Lors d’une conférence Vanity Fair à laquelle il a été invité en compagnie de Jony Ive (nous y reviendrons bien évidemment), Jimmy Iovine n’a pas manqué de faire la promotion d’Apple Music. Surtout, il a brodé autour de l’industrie de la musique, un milieu qu’il connait très bien, en s’interrogeant sur la culture du tout gratuit.
« La gratuité est un vrai problème. Tout ce qui tourne autour du freemium, on en a peut-être eu besoin à un moment. Mais maintenant, c’est une escroquerie », a-t-il déclaré avec son franc-parler habituel. Spotify, avec son modèle économique qui mixe abonnements payants et écoute gratuite financée par la publicité, peut se sentir visé même si Iovine n’a pas cité le nom de son principal concurrent.
« Ces entreprises se construisent un fichier clients sur le dos des artistes », estime le dirigeant, et ce n’est pas le chemin suivi par Apple, alors que le constructeur aurait pu recruter des millions d’utilisateurs en leur proposant une offre gratuite ; Apple Music comprend toutefois trois mois d’écoute gratuite.

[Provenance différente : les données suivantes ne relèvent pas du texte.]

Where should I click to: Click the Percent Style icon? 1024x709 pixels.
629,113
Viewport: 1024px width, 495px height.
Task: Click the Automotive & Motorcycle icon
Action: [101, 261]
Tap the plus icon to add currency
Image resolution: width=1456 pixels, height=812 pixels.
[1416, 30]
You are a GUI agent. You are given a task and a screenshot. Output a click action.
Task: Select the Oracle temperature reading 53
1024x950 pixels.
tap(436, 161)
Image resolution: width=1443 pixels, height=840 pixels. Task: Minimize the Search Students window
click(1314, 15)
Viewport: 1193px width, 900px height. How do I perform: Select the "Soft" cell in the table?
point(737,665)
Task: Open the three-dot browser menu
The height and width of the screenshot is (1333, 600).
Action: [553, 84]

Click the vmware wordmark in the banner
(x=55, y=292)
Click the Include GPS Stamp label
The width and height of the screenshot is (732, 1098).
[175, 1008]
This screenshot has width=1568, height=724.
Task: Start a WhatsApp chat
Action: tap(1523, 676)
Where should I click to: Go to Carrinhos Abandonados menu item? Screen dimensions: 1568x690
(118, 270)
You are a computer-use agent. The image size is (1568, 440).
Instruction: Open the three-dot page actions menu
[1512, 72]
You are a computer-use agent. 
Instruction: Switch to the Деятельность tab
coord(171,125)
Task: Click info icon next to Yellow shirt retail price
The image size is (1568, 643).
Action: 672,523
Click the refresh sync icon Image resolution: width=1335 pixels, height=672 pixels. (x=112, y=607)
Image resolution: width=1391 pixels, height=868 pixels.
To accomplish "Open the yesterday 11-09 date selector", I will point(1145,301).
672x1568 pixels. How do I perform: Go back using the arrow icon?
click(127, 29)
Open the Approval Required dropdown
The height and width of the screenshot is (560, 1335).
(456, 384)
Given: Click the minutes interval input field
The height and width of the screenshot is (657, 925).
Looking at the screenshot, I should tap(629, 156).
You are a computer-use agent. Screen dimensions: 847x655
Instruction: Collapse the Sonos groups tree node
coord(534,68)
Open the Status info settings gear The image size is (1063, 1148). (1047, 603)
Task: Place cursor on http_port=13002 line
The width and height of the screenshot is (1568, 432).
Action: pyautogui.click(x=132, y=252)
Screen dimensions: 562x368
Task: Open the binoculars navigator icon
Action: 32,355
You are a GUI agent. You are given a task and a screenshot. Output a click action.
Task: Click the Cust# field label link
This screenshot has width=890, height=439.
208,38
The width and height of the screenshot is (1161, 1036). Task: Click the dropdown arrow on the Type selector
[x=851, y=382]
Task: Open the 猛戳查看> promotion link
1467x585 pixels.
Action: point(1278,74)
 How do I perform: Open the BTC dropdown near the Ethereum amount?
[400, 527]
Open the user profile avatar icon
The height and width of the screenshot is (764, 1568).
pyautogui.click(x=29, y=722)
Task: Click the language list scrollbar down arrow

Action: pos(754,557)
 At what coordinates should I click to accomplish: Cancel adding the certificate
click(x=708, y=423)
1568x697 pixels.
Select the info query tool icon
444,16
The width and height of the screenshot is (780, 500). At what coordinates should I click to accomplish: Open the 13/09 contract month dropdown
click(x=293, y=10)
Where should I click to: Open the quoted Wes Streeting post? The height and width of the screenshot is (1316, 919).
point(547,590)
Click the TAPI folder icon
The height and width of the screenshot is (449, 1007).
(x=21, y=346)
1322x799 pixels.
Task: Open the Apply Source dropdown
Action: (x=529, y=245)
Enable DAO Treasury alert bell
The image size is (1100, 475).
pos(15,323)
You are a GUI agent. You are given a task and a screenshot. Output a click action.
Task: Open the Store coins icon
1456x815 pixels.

Lors de la discussion, un des modérateurs n’a d’ailleurs pas manqué de rappeler à Jimmy Iovine l’« affaire » Taylor Swift : l’artiste avait rué dans les brancards contre cette formule dans laquelle les chanteurs et compositeurs ne gagnaient rien (lire : Le juste combat de Taylor Swift contre le dragon Apple Music).
Comment se fait-il qu’un spécialiste du milieu de la musique n’ait pas senti la fronde qui grondait du côté des artistes et des labels sur cette épineuse question ? Qui voudrait travailler gratuitement trois mois ? Iovine n’a pas répondu directement à ces questions, mais il a déclaré qu’Eddy Cue et Tim Cook avaient « géré cette affaire très rapidement un dimanche matin » et qu’ils avaient pris la bonne décision : rémunérer tous les partenaires d’Apple Music durant ces trois mois.
La Pomme a été singulièrement muette concernant le nombre d’abonnés à son service de streaming musical, y compris (et surtout ?) depuis la fin de la période d’essai pour les premiers inscrits. « Je ne serais pas là si ça n’allait pas », a rétorqué Iovine, sans donner de chiffres. Dans son esprit, Apple Music est un tuyau idéal pour les maisons de disques, comprend-t-on en substance. L’industrie de la musique « a toujours attendu que quelqu’un sorte du bois et s’occupe de la distribution. Mais ça ne fonctionne pas parce que les entreprises technologiques vous demandent de le faire gratuitement ».
Il ne veut pas que le paysage de la musique et plus généralement, le domaine artistique ressemble « au bar de Star Wars sur Tatooine ». « Le business des médias a besoin des gens des entreprises technologiques pour leur donner des ficelles, et le business des technologies a besoin des gens des médias pour leur donner les ficelles ».